Na terça-feira, enquanto o presidente americano jantava com o rei da Espanha e os líderes que participam de uma cúpula da Otan em Madri, a Casa Branca convocou uma coletiva de imprensa.

Objetivo: enaltecer o papel do democrata de 79 anos no acordo que acabava de ser assinado entre a Turquia, por um lado, a Suécia e a Finlândia, por outro, sobre a adesão à Otan dos dois países nórdicos, historicamente não alinhados.

Uma autoridade americana comentou extensivamente os esforços de Joe Biden nos bastidores para conseguir a retirada do veto de Ancara, entre um telefonema de última hora ao turco Recep Tayyip Erdogan e a luz verde do presidente dos EUA antes do anúncio formal do acordo.

A mesma fonte lembrou como Biden incentivou a Suécia e a Finlândia, organizando uma teleconferência no Salão Oval e depois uma recepção na Casa Branca para os líderes dos dois países.

Alguns especialistas estimam que a perspectiva de um encontro bilateral com Joe Biden, prevista para esta tarde, ajudou a convencer Erdogan a levantar seu veto à adesão da Finlândia e da Suécia.

“Trabalhamos conscientemente (…) enquanto tentávamos, em público, manter a discrição”, disse o funcionário.

Na sexta-feira, antes de partir para a cúpula do G7 na Alemanha e depois para a da Otan em Madri, o presidente americano foi atingido por uma decisão da Suprema Corte de abolir o direito constitucional ao aborto, e à qual não tinha realmente uma resposta.

É um Biden muito mais sorridente que se mistura com seus colegas desde sábado, posando para fotos nos Alpes da Baviera e anunciando em Madri reforços militares americanos na Europa.

O presidente americano gosta, de fato, desses encontros diplomáticos, ele que orquestrou a unidade dos ocidentais contra a Rússia desde a invasão da Ucrânia – um perigo que os americanos foram os primeiros a denunciar.

Joe Biden, no entanto, frustra os jornalistas que o acompanham e que esperavam declarações mais contundentes desde sua chegada à Alemanha.

“Com tudo o que está acontecendo nos Estados Unidos neste momento (…), a Casa Branca não tem muito interesse em criar distração adicional”, explica Brett Bruen, ex-assessor de Barack Obama.

Com o debate sobre o aborto, assassinatos por arma de fogo, inflação galopante, o presidente americano já tem muito o que fazer.

“Biden não tem muitas novidades a anunciar nessas cúpulas.
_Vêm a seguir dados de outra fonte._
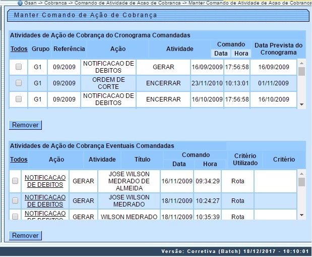The height and width of the screenshot is (257, 312).
Task: Toggle checkbox of the 10:24:27 command row
Action: 15,200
Parece suficiente para ele algumas fotos mostrando sua autoridade no cenário internacional antes de retornar e se concentrar na campanha” para as eleições legislativas de meio de mandado.
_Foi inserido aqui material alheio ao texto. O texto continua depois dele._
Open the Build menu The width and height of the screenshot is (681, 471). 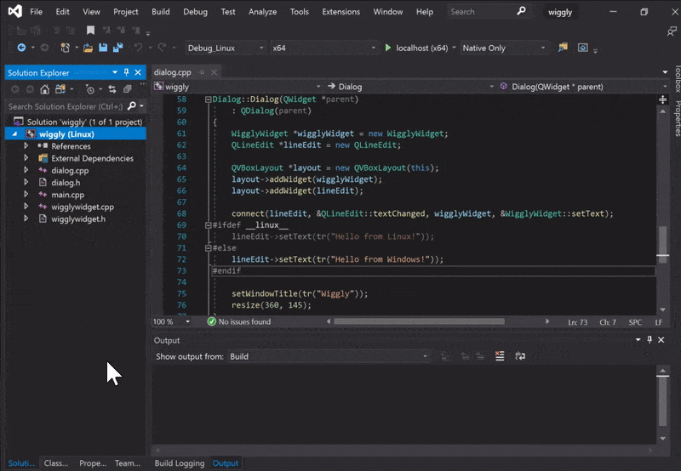(160, 12)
As pesquisas apontam uma derrota esmagadora para o campo democrata.

Discreto ou não, “é uma semana muito boa para Biden”, entusiasma-se James Jeffrey, especialista do Wilson Center e ex-embaixador americano na Turquia, elencando o reconhecimento pela Otan dos desafios representados pela China e o aumento dos orçamentos de defesa dos países-membros.

“Nada disso teria acontecido sem uma pressão maciça dos Estados Unidos e de Biden pessoalmente”, estima.

James Carafano, do think tank conservador Heritage Foundation, faz uma avaliação mais crítica de Joe Biden, que lhe parece “pouco dinâmico”.

“Mesmo no exterior, olhamos para o que está acontecendo nos Estados Unidos e temos uma opinião ruim sobre Biden. É difícil imaginar que essa viagem vá mudar a percepção”, afirma.

Para Marc Pierini, especialista do think-tank Carnegie Europe, os europeus estão preocupados com um enfraquecimento político do presidente democrata.

A perspectiva de ver “Donald Trump ou um de seus clones republicanos vencendo as eleições presidenciais de 2024 é uma grande preocupação”, estima.